> _What to do_: Nothing in the records below may change; print them all exactly.

> _Dataset entries_:

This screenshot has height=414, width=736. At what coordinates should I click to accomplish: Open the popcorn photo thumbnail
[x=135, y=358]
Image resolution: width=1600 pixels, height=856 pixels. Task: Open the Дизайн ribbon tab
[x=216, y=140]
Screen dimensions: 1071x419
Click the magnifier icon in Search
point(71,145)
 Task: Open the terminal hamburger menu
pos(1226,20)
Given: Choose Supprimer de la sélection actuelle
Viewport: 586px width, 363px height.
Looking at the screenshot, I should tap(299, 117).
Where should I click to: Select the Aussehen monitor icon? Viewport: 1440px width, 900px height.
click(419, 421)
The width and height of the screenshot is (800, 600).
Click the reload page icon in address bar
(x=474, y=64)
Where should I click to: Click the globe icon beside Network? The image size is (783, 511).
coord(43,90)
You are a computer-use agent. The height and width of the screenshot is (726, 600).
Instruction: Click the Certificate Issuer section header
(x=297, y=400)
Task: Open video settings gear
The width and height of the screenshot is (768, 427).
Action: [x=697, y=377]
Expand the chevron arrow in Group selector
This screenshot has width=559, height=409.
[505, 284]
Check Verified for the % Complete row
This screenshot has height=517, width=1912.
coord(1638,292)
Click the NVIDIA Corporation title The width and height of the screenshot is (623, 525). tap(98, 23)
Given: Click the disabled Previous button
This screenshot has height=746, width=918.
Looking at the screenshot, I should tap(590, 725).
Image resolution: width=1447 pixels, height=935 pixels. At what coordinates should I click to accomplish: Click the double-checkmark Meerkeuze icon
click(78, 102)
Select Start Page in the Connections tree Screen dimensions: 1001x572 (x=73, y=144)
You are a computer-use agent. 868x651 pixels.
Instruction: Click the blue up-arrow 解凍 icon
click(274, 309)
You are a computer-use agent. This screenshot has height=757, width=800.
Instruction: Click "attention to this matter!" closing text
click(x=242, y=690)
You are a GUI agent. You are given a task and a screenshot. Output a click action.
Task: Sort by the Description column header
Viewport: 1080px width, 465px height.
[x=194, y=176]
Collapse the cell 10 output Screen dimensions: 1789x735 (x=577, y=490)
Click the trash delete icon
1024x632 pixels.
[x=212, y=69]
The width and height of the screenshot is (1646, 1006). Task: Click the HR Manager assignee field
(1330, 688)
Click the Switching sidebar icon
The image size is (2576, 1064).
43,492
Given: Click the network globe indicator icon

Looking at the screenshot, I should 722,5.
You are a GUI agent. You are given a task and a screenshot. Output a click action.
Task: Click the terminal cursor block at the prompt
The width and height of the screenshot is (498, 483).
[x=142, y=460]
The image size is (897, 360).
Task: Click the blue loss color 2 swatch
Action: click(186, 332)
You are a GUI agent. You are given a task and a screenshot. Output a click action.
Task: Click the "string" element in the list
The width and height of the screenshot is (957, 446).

> _Answer to this task_:
This screenshot has height=414, width=736. At what coordinates should I click to accomplish: Open the popcorn photo thumbnail
[x=135, y=358]
Image resolution: width=1600 pixels, height=856 pixels. Task: Open the Дизайн ribbon tab
[x=216, y=140]
Screen dimensions: 1071x419
Click the magnifier icon in Search
point(71,145)
 Task: Open the terminal hamburger menu
pos(1226,20)
Given: Choose Supprimer de la sélection actuelle
Viewport: 586px width, 363px height.
Looking at the screenshot, I should tap(299, 117).
Where should I click to: Select the Aussehen monitor icon? Viewport: 1440px width, 900px height.
click(419, 421)
The width and height of the screenshot is (800, 600).
Click the reload page icon in address bar
(x=474, y=64)
Where should I click to: Click the globe icon beside Network? The image size is (783, 511).
coord(43,90)
You are a computer-use agent. The height and width of the screenshot is (726, 600).
Instruction: Click the Certificate Issuer section header
(x=297, y=400)
Task: Open video settings gear
The width and height of the screenshot is (768, 427).
Action: [x=697, y=377]
Expand the chevron arrow in Group selector
This screenshot has width=559, height=409.
[505, 284]
Check Verified for the % Complete row
This screenshot has height=517, width=1912.
coord(1638,292)
Click the NVIDIA Corporation title The width and height of the screenshot is (623, 525). tap(98, 23)
Given: Click the disabled Previous button
This screenshot has height=746, width=918.
Looking at the screenshot, I should tap(590, 725).
Image resolution: width=1447 pixels, height=935 pixels. At what coordinates should I click to accomplish: Click the double-checkmark Meerkeuze icon
click(78, 102)
Select Start Page in the Connections tree Screen dimensions: 1001x572 (x=73, y=144)
You are a computer-use agent. 868x651 pixels.
Instruction: Click the blue up-arrow 解凍 icon
click(274, 309)
You are a computer-use agent. This screenshot has height=757, width=800.
Instruction: Click "attention to this matter!" closing text
click(x=242, y=690)
You are a GUI agent. You are given a task and a screenshot. Output a click action.
Task: Sort by the Description column header
Viewport: 1080px width, 465px height.
[x=194, y=176]
Collapse the cell 10 output Screen dimensions: 1789x735 (x=577, y=490)
Click the trash delete icon
1024x632 pixels.
[x=212, y=69]
The width and height of the screenshot is (1646, 1006). Task: Click the HR Manager assignee field
(1330, 688)
Click the Switching sidebar icon
The image size is (2576, 1064).
43,492
Given: Click the network globe indicator icon

Looking at the screenshot, I should 722,5.
You are a GUI agent. You are given a task and a screenshot. Output a click action.
Task: Click the terminal cursor block at the prompt
The width and height of the screenshot is (498, 483).
[x=142, y=460]
The image size is (897, 360).
Task: Click the blue loss color 2 swatch
Action: click(186, 332)
You are a GUI agent. You are given a task and a screenshot. Output a click action.
Task: Click the "string" element in the list
The width and height of the screenshot is (957, 446).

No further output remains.